Donnerstag, 23. Juli 2009

Dokumentiert: acadamics.de zur Präsidentenfindung

Die nächste Panne kommt bestimmt

Bei der Wahl von Hochschulrektoren gewinnen Headhunter an Einfluss. Das geht zulasten der universitären Demokratie.

Von Jan-Martin Wiarda

Der Gutachter war voll des Lobes für die Kandidatin. Schlank sei sie und sportlich, habe blondes schulterlanges Haar und einen elegant-ansprechenden Kleidungsstil. Sie kommuniziere sehr gut und habe die Fähigkeit, kluge und maßvolle Entscheidungen zu treffen. Die logische Schlussfolgerung: Frau Prof. Dr.-Ing. Monika Auweter-Kurtz sei mit 7,0 von 10 möglichen Punkten für die Position der Präsidentin der Universität Hamburg qualifiziert.

Das streng vertrauliche Persönlichkeitsprofil, das ein sogenannter Headhunter von der ehemaligen Uni-Chefin erstellte, stand jahrelang in Auszügen fast unbeachtet auf einer Website. Wenige Tage nachdem die Raumfahrtexpertin durch einen Uniweiten Aufstand gegen ihren autoritären Führungsstil zum Rücktritt gezwungen wurde, wird es für ihre Gegner jetzt zum Symbol für das beklagte Demokratiedefizit ihrer Amtszeit. "Man muss nur schauen, wie alles angefangen hat", sagt Bela Rogalla, der 2006 als studentischer Vertreter im Senat gegen die Wahl von Auweter-Kurtz gestimmt hat. Statt sich um den fehlenden Rückhalt der Kandidatin in der UniÖffentlichkeit zu kümmern, hätte sich die eingerichtete Findungskommission oberflächliche Gedanken darum gemacht, wie präsentierbar sie sei. »Das Berufungsverfahren war abstrus und intransparent «, kritisiert der Sinologe Michael Friedrich, Initiator einer Unterschriftenaktion Hamburger Professoren, die dem Abgang der als "Raketen-Moni" gescholtenen Auweter-Kurtz vorausging. "Wir brauchen mehr Partizipation - und das nach Möglichkeit schon bei der nächsten Präsidentenwahl."

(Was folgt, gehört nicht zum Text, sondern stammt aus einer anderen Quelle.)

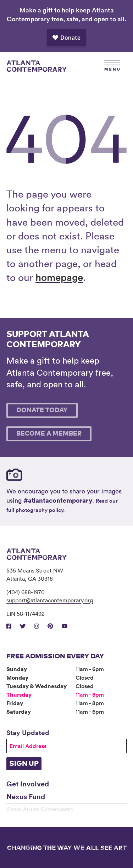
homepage (59, 277)
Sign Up (24, 764)
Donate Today (42, 410)
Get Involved (28, 784)
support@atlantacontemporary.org (50, 600)
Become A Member (49, 434)
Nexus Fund (26, 796)
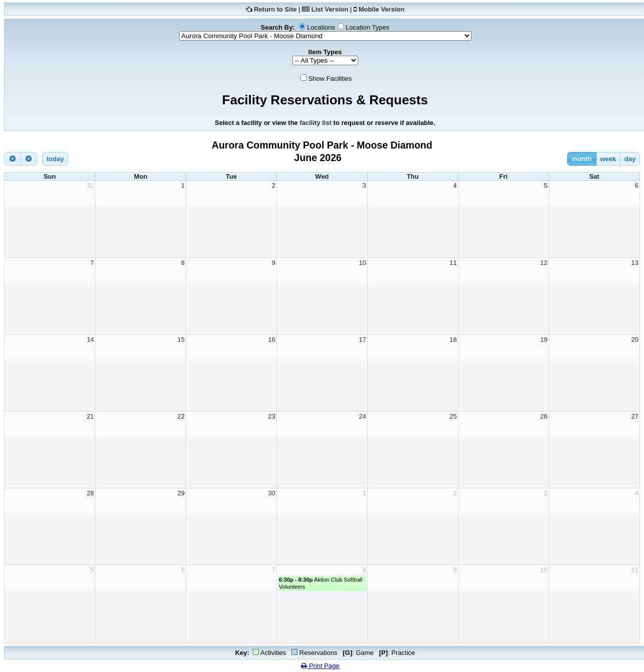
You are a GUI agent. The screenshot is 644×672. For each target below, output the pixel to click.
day (630, 159)
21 (90, 416)
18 (453, 339)
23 (272, 416)
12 (544, 262)
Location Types (367, 27)
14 (90, 339)
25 (453, 416)
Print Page (320, 665)
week (608, 159)
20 (635, 339)
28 (90, 493)
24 (362, 416)
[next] (29, 159)
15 (181, 339)
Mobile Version (382, 9)
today (55, 159)
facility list (315, 122)
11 (453, 262)
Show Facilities (330, 78)
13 (635, 262)
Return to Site (275, 9)
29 (181, 493)
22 (181, 416)
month (582, 159)
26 (544, 416)
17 (362, 339)
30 (272, 493)
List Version (330, 9)
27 (635, 416)
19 (544, 339)
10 (362, 262)
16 (272, 339)
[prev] (13, 159)
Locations (321, 27)
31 (90, 185)
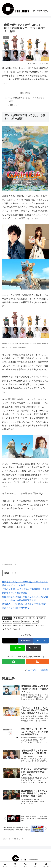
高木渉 (17, 629)
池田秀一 (27, 622)
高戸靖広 (7, 629)
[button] (33, 648)
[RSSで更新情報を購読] (37, 662)
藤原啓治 (30, 625)
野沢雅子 (40, 625)
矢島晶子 (7, 625)
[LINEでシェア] (18, 648)
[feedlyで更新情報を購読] (14, 662)
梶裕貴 (17, 622)
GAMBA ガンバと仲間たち (24, 618)
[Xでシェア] (10, 641)
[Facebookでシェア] (25, 641)
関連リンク (14, 105)
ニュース (7, 618)
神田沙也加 (18, 625)
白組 (35, 622)
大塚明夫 (41, 618)
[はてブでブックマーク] (41, 641)
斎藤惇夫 (7, 622)
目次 (22, 93)
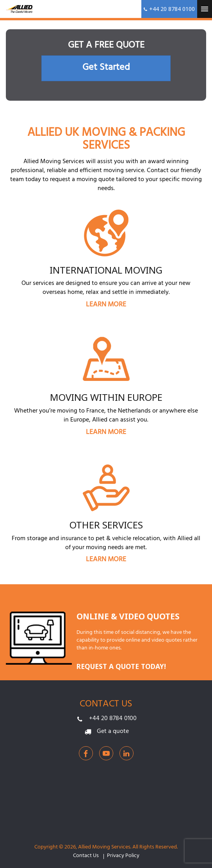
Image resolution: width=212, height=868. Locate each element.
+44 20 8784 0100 (113, 719)
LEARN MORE (106, 305)
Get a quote (113, 732)
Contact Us (86, 856)
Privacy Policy (123, 856)
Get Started (106, 68)
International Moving (106, 270)
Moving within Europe (106, 397)
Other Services (106, 525)
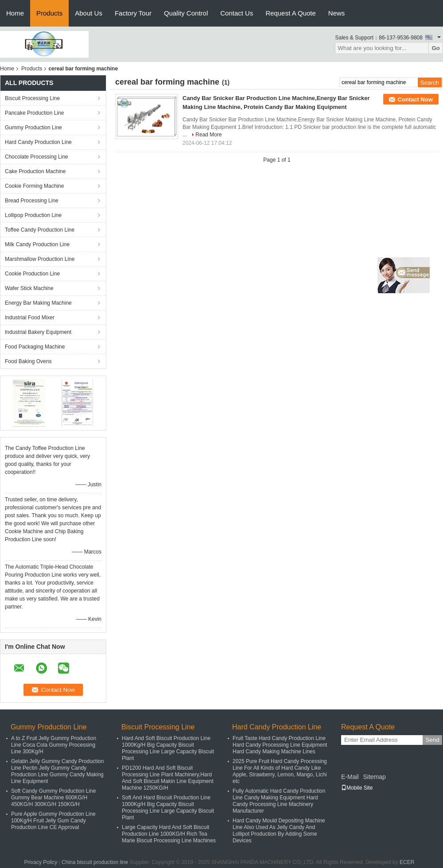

Die Demokratie zurück an die Uni - auch bei den jüngsten Bildungsstreiks war es eine der Kernforderungen. Und der Druck auf die Politik nimmt zu: Die Hamburger Personal-Querele wirft ein grelles Licht darauf, wie radikal sich die Personalpolitik von Hochschulen bundesweit verändert hat. Rektoren und Präsidenten werden dank neuer Landeshochschulgesetze mit zuvor ungekannten Machtbefugnissen zu Chefmanagern aufgewertet, ihre Wahl wurde vielerorts den alten Uni-Gremien entrissen und in die neuen, Aufsichtsräten nachgebildeten Hochschulräte ausgelagert, in denen sich auch Firmenlenker und Nichtwissenschaftler wiederfinden. Die dritte Analogie zur Unternehmenswelt besteht in der Einschaltung professioneller Personalberater: Bonn, Bielefeld, Siegen und Regensburg sind nur einige der Universitäten, die in den vergangenen Jahren Headhunter beauftragt haben. Die Berater berichten einer eigens eingerichteten Findungskommission vertraulich über mögliche Bewerber. Erst kurz vor der Wahl wird eine kleine Auswahl von Kandidaten den Medien präsentiert. Kritiker sprechen von einem abgekarteten Spiel. Nach mehreren Pannen, von denen der Fall Auweter-Kurtz die letzte war, wachsen die Zweifel an einem Verfahren, das durch das Anwerben externer Kandidaten hartnäckige Uni-interne Reformblockaden aufbrechen soll. Doch während der Nutzen privater Agenturen für die Hochschulen kaum messbar ist, sind die Kosten beträchtlich. Dabei wiegt das Honorar, gewöhnlich ein Drittel des jährlichen Präsidentengehalts, am geringsten. Der Frust der ausgebooteten Uni-Öffentlichkeit ist der eigentliche Preis - und kann wie in Hamburg zur Hypothek für den Amtsinhaber werden.